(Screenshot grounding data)
§ §
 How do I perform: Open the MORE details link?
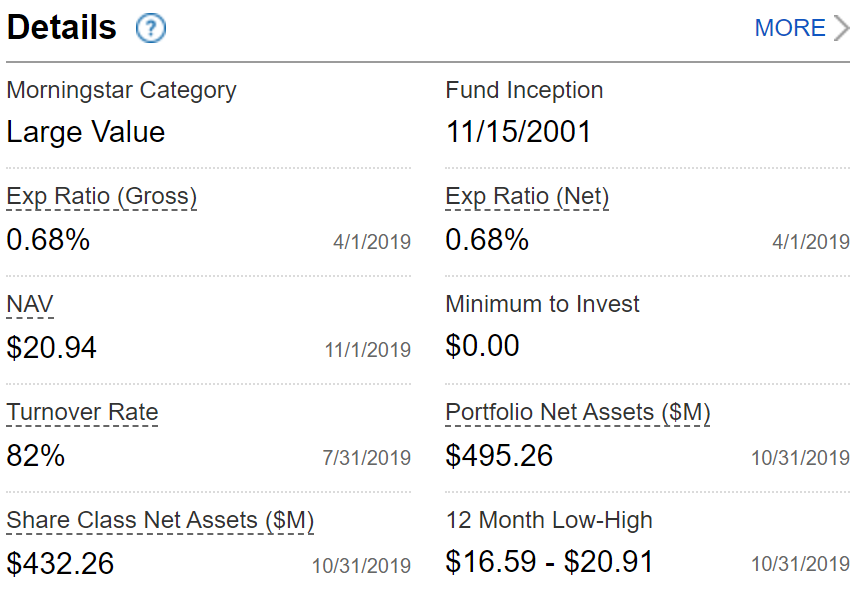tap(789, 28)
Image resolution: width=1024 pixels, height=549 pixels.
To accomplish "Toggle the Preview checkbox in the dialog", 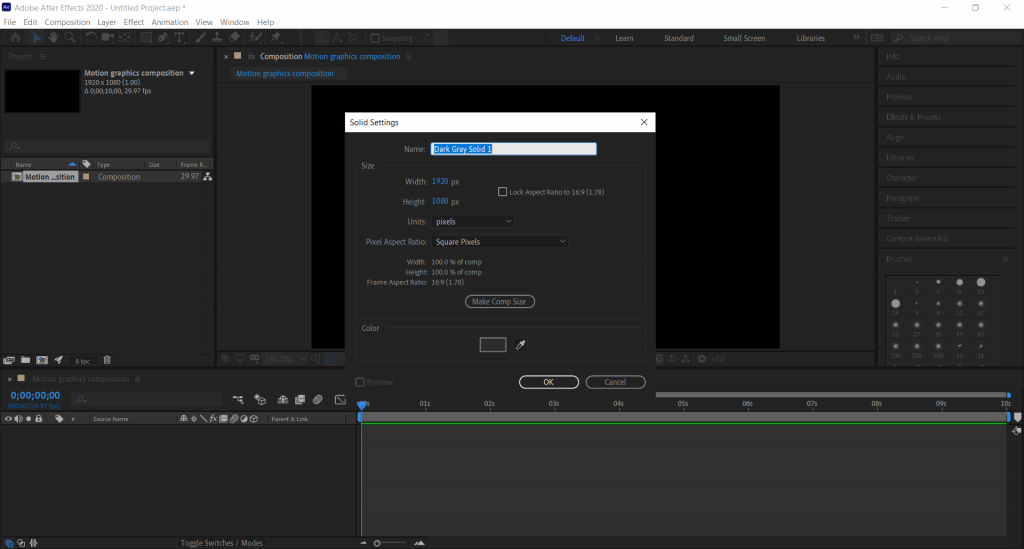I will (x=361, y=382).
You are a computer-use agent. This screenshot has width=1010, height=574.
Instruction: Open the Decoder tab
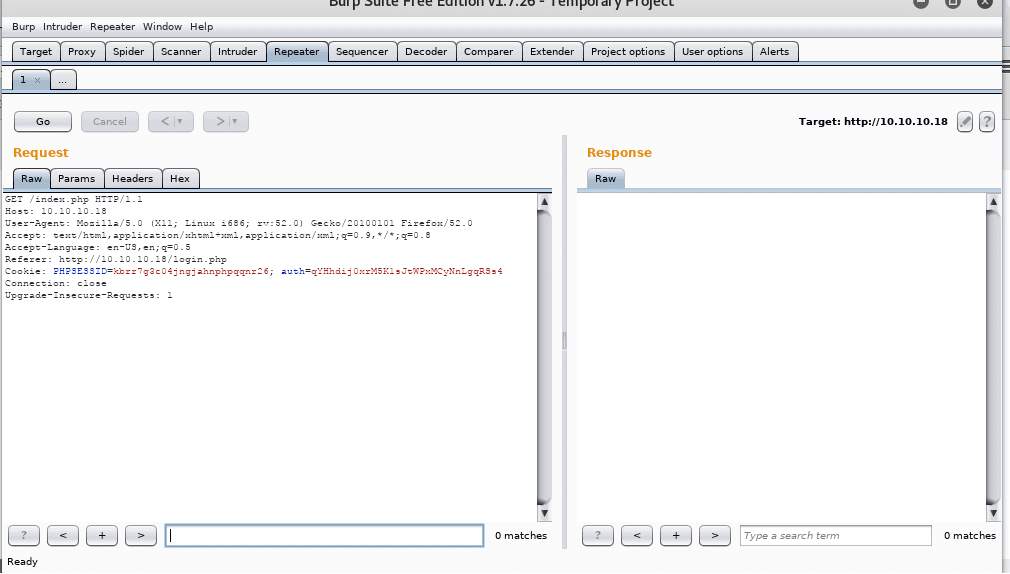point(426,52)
§ §
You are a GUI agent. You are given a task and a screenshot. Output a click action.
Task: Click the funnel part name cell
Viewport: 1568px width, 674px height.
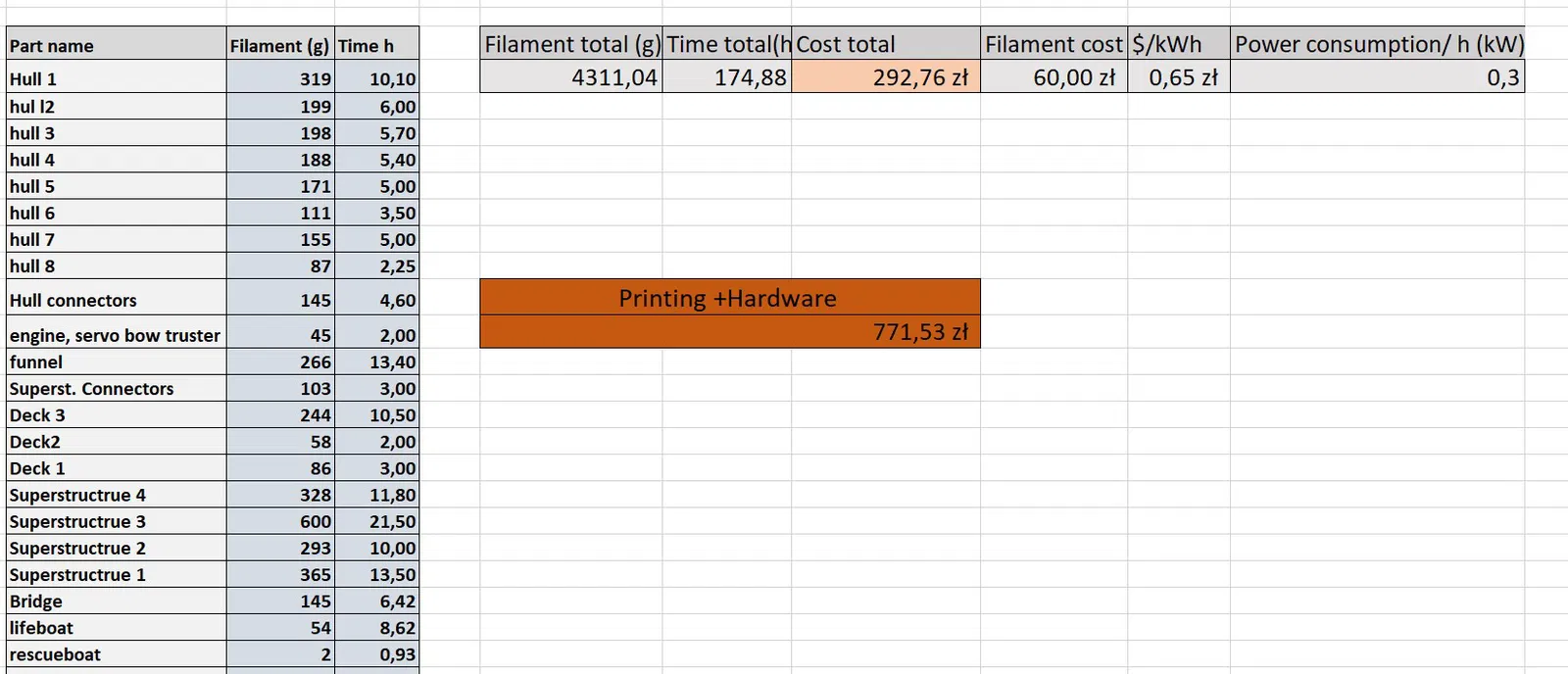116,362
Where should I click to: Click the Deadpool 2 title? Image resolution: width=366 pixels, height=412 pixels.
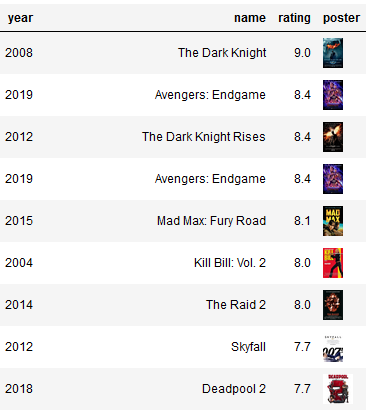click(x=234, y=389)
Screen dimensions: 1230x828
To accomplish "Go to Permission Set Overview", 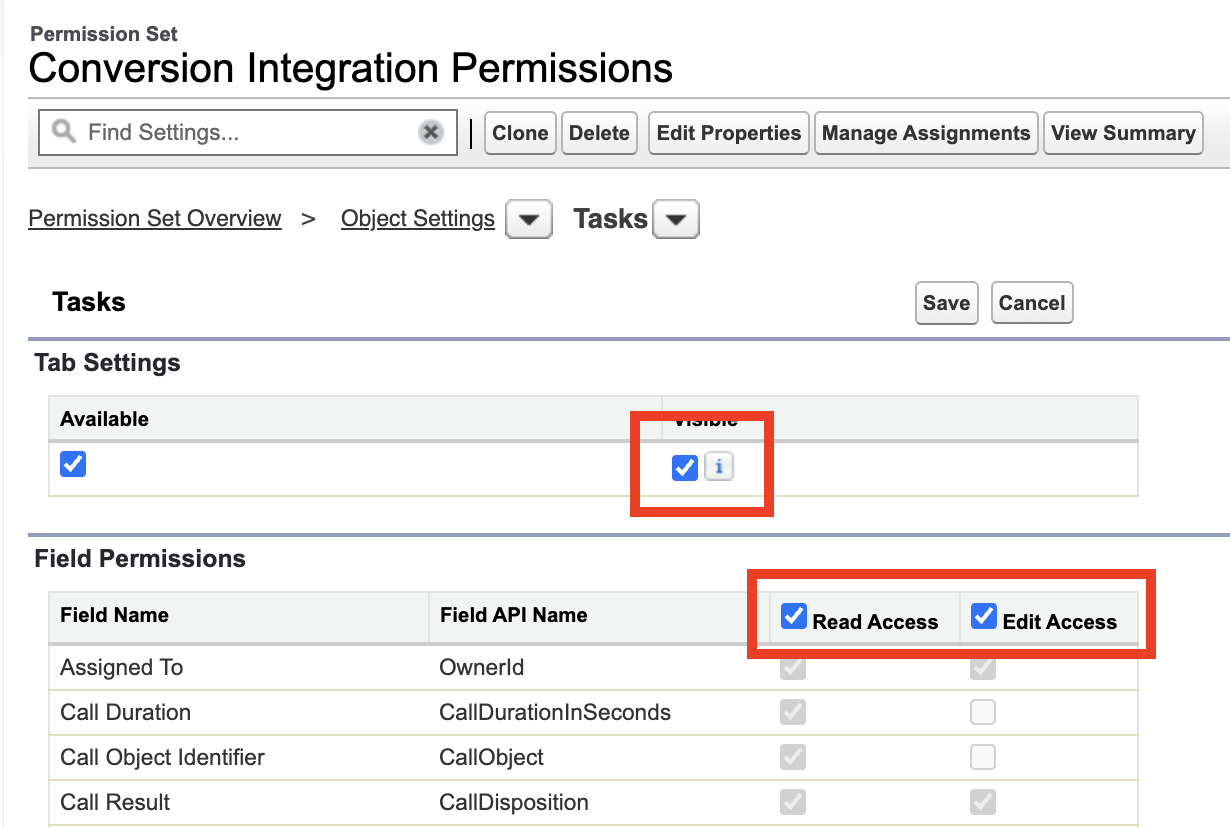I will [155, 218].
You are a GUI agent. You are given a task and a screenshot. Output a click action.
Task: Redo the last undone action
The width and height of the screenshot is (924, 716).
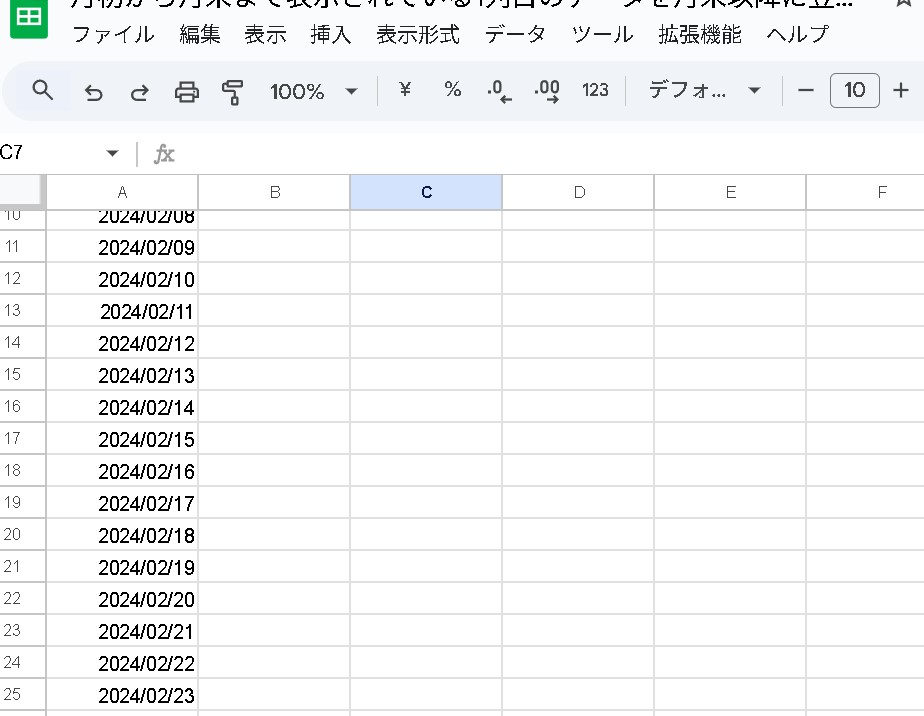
§ §
Copy only this part of the entries above: the line with "Task: Redo the last undone action", the line with "The width and", and the lines between, all exactly as written.

- Written solution:
Task: Redo the last undone action
The width and height of the screenshot is (924, 716).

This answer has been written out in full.